- WORK TASK A -
In the article about nurses at a New Jersey hospital, what percentage of registered nurse respondents said they would not feel safe being treated at JSUMC?
- WORK TASK B -
Duplicate the passage of the article about nurses at a New Jersey hospital starting with "An overwhelming majority" and going on through "a spokesperson said.".

- TEXT EXCERPT -
Segment Open

Nurses at this N.J. hospital say they wouldn’t feel safe being treated at their own facility - Health Professionals & Allied Employees

Nurses at this N.J. hospital say they wouldn’t feel safe being treated at their own facility

Taken from NJ.com

By Spencer Kent

September 15, 2022

More than half the union nurses at a New Jersey hospital wouldn’t feel safe being treated at their own facility.

An overwhelming majority said the hospital is not a good place to work. And the nurses say they frequently face crushing workloads that put “patients and staff at risk.”

Those are just a few of the accusations leveled against Hackensack Meridian Jersey Shore University Medical Center in a withering new report released Thursday by Health Professionals and Allied Employees, the state’s largest union representing health care workers.

“Nothing could be more damning than to have 54 percent of RN [registered nurse] respondents say they would not feel safe being treated at JSUMC, even though they work in the hospital,” the 16-page survey said.

Hackensack Meridian Health, the health system that runs the Neptune hospital, declined to immediately comment until it can review the report, a spokesperson said.

HPAE is currently in negotiations with the health system over a new contract for its members.

Segment Closed

[Dataset entries]
Segment Open

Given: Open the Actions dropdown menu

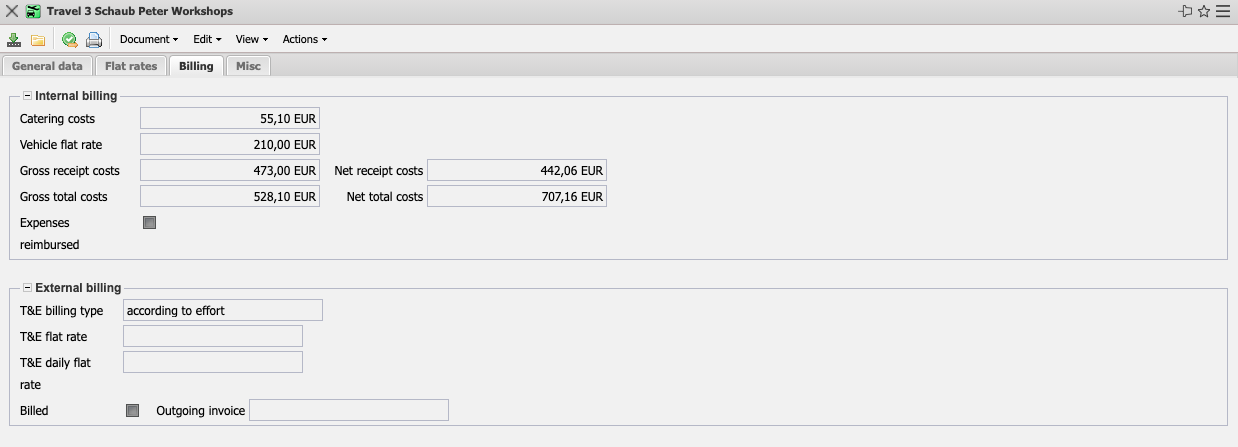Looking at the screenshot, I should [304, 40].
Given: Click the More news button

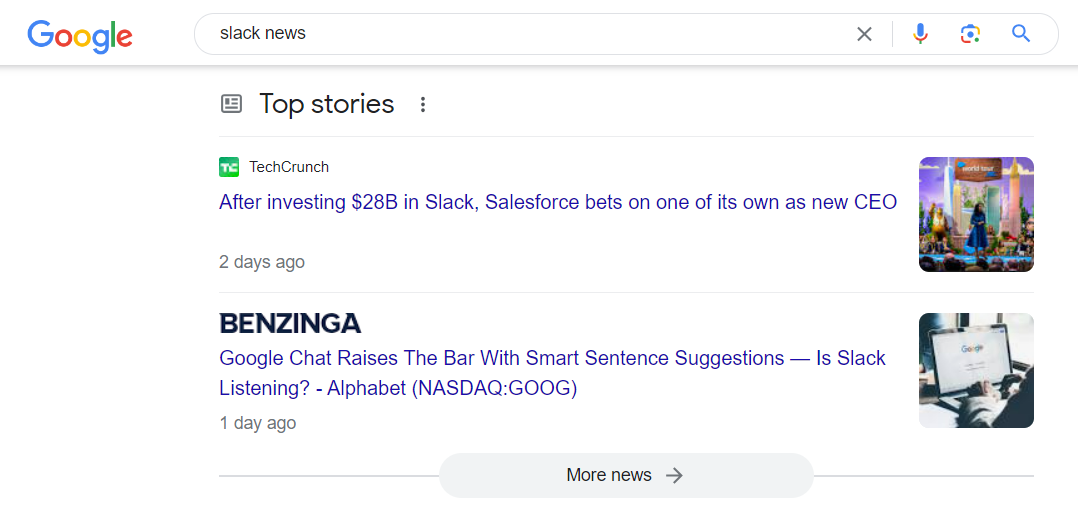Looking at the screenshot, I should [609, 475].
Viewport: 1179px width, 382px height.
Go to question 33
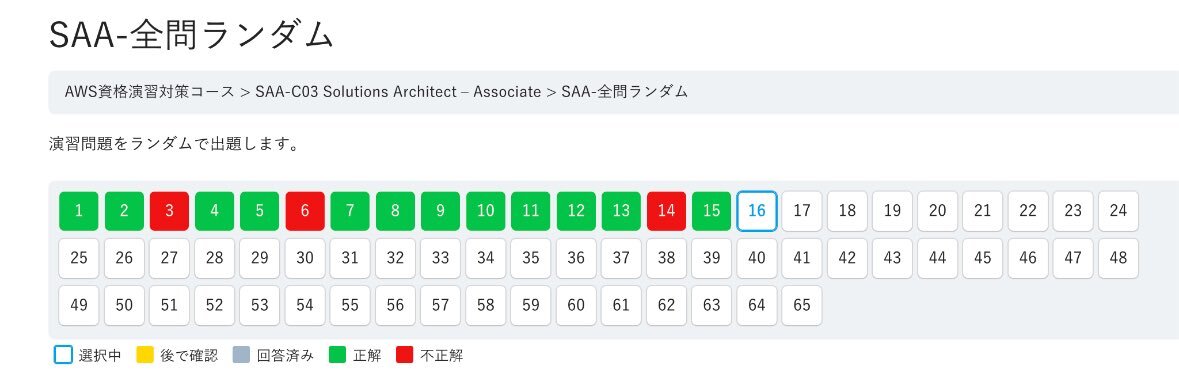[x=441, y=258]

Segment Closed

- EXERCISE RESPONSE A -
54 percent

- EXERCISE RESPONSE B -
An overwhelming majority said the hospital is not a good place to work. And the nurses say they frequently face crushing workloads that put “patients and staff at risk.”

Those are just a few of the accusations leveled against Hackensack Meridian Jersey Shore University Medical Center in a withering new report released Thursday by Health Professionals and Allied Employees, the state’s largest union representing health care workers.

“Nothing could be more damning than to have 54 percent of RN [registered nurse] respondents say they would not feel safe being treated at JSUMC, even though they work in the hospital,” the 16-page survey said.

Hackensack Meridian Health, the health system that runs the Neptune hospital, declined to immediately comment until it can review the report, a spokesperson said.